▶ _Passage shown_
* START *

Down in Texas '71 is a live album by the Allman Brothers Band.  It was recorded on September 28, 1971 at the Austin Municipal Auditorium in Austin, Texas.  It was released on March 26, 2021.

This recording features the original lineup of the Allman Brothers Band.  Saxophonist Rudolph "Juicy" Carter sits in on six of the nine songs.  The album includes a bonus track with a 13-minute interview of Berry Oakley and Duane Allman for a radio station in Houston from June 6, 1971, about three months before the concert was recorded.

Critical reception 
In the Sarasota Herald-Tribune Wade Tatangelo wrote, "When the Allman Brothers arrived at the Austin Municipal Auditorium in Texas on Sept. 28, 1971, they were the hottest band in the country.... And while Carter's contributions are at times a bit too skronky, it's fascinating to hear how Duane Allman and Betts weave their twin guitar attacks around his often aggressive playing."

* END *

▶ _Directive 1_
Substitute "concert recording" for "live album" in the Down in Texas '71 passage, starting at "Down in Texas" and ending at "March 26, 2021.".
The records below are unrelated to the Down in Texas '71 passage.

[Interface element records]
* START *

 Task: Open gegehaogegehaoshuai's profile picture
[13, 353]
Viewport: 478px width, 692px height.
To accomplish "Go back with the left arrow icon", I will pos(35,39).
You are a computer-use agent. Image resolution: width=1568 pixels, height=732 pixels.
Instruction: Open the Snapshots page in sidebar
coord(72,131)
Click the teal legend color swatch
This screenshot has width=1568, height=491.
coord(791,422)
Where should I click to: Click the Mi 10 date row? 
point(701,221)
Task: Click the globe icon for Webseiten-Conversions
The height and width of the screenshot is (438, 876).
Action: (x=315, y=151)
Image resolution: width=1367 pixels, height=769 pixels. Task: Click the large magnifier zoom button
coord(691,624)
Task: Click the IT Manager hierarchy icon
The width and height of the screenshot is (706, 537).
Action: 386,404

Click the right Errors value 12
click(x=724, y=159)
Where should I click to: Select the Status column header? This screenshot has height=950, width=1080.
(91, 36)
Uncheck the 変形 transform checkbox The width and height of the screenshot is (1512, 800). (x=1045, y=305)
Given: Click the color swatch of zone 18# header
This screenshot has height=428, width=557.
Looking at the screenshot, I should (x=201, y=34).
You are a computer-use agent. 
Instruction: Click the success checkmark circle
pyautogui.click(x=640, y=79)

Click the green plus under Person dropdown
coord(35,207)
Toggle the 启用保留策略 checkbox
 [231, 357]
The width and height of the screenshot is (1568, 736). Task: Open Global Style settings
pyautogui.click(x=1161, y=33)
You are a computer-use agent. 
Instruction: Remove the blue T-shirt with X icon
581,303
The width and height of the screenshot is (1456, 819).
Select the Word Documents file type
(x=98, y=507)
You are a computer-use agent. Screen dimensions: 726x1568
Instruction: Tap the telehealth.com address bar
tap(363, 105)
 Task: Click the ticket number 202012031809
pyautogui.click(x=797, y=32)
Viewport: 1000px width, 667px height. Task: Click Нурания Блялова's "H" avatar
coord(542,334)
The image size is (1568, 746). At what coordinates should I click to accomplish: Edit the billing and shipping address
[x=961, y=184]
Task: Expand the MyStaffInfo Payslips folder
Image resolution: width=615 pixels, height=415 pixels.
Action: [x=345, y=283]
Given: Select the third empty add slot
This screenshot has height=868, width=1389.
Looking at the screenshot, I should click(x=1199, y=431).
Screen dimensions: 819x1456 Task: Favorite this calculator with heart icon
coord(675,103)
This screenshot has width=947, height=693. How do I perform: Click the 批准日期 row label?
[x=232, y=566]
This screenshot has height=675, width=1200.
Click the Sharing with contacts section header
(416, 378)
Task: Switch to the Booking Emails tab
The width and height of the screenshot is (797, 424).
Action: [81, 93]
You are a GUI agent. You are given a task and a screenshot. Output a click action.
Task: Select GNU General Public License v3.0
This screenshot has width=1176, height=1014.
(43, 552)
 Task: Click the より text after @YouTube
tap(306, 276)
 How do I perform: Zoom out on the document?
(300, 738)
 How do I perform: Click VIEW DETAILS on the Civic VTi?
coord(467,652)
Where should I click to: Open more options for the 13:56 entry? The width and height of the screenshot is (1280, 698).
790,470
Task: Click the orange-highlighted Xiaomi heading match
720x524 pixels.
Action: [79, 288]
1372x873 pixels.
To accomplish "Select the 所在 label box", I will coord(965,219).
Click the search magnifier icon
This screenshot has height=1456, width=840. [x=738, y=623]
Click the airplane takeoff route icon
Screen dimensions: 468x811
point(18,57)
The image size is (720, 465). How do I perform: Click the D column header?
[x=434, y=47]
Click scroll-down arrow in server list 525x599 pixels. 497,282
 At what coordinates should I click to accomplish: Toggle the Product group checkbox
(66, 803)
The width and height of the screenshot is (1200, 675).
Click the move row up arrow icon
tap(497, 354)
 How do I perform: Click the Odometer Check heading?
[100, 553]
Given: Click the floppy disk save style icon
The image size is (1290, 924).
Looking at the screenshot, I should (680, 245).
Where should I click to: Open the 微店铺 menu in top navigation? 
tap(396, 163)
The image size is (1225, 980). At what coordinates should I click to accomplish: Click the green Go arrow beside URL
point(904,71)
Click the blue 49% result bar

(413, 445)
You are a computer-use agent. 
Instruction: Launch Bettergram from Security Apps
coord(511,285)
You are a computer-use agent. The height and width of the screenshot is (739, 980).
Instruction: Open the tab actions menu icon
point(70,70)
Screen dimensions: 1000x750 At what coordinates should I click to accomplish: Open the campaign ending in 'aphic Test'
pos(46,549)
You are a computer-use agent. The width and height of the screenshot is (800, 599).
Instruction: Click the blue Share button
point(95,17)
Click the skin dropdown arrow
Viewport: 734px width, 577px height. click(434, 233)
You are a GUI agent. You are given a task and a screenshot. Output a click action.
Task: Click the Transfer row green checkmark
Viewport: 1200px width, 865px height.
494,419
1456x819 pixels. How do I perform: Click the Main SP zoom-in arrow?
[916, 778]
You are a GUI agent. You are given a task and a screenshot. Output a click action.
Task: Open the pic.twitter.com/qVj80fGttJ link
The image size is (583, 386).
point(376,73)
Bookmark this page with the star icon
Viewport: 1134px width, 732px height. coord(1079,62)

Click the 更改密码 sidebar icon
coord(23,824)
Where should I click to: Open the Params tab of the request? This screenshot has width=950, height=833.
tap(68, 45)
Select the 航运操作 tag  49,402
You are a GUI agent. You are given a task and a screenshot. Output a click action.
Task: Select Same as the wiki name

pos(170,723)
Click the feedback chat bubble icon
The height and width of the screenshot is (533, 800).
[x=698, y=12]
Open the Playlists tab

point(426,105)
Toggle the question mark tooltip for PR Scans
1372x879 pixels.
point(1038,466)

* END *

▶ _Directive 2_
Convert the records starting at the line containing "At what coordinates should I click to accomplish: Toggle" and ending at the line containing "Viewport: 734px width, 577px" into a JSON list of strings, one string per line, leaving out blank lines.

▶ _Reply 1_
Down in Texas '71 is a concert recording by the Allman Brothers Band.  It was recorded on September 28, 1971 at the Austin Municipal Auditorium in Austin, Texas.  It was released on March 26, 2021.

▶ _Reply 2_
[
  " At what coordinates should I click to accomplish: Toggle the Product group checkbox",
  "(66, 803)",
  "The width and height of the screenshot is (1200, 675).",
  "Click the move row up arrow icon",
  "tap(497, 354)",
  " How do I perform: Click the Odometer Check heading?",
  "[100, 553]",
  "Given: Click the floppy disk save style icon",
  "The image size is (1290, 924).",
  "Looking at the screenshot, I should (680, 245).",
  "Where should I click to: Open the 微店铺 menu in top navigation? ",
  "tap(396, 163)",
  "The image size is (1225, 980). At what coordinates should I click to accomplish: Click the green Go arrow beside URL",
  "point(904,71)",
  "Click the blue 49% result bar",
  "(413, 445)",
  "You are a computer-use agent. ",
  "Instruction: Launch Bettergram from Security Apps",
  "coord(511,285)",
  "You are a computer-use agent. The height and width of the screenshot is (739, 980).",
  "Instruction: Open the tab actions menu icon",
  "point(70,70)",
  "Screen dimensions: 1000x750 At what coordinates should I click to accomplish: Open the campaign ending in 'aphic Test'",
  "pos(46,549)",
  "You are a computer-use agent. The width and height of the screenshot is (800, 599).",
  "Instruction: Click the blue Share button",
  "point(95,17)",
  "Click the skin dropdown arrow",
  "Viewport: 734px width, 577px height. click(434, 233)"
]